Question

16 < 3x + 1 < 4

Part 1: Solve the inequality above.
Part 2: Describe the graph

Answer 1

16 < 3x + 1 < 4 ==> This is not possible, if it's not a typo then:
15 < 3x < 3
5 < x < 1 ==> This is an impossible outcome, there is no solution.

But if it is:
4 < 3x + 1 < 16
3 < 3x < 15
1 < x < 5
interval notation: (1 , 5)

Edit: Well what do you know!
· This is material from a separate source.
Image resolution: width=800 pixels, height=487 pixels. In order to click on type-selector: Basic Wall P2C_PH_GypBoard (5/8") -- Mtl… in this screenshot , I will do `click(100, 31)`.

I never thought I see the day that in a group of nine 55% not only actually believe that 4>16 and 1>5 but they also proved it and wrote it down for those 45% in the group and the rest of the world to see that 16 & 5 are no longer greater than 4 & 1. lol

Answer 2

another county heard from

Answer 3

@satellite73 what ??

Answer 4

unless you have a typo there is no solution to your question, because it would mean that \(16<4\) which is false

Answer 5

well then how about
-7y - 17 > 11

Part 1: Solve the inequality above.
Part 2: Describe the graph of the solution.
i gotta do one or the other

Answer 6

@satellite73

Answer 7

for -7y-17 > 11
add 17 on each side
-7y > 28
then divide each side by -7
y > -4

Answer 8

for the graph it is an open circle on -4 and the numbers to the right of four are greater so you shade in the line to the right.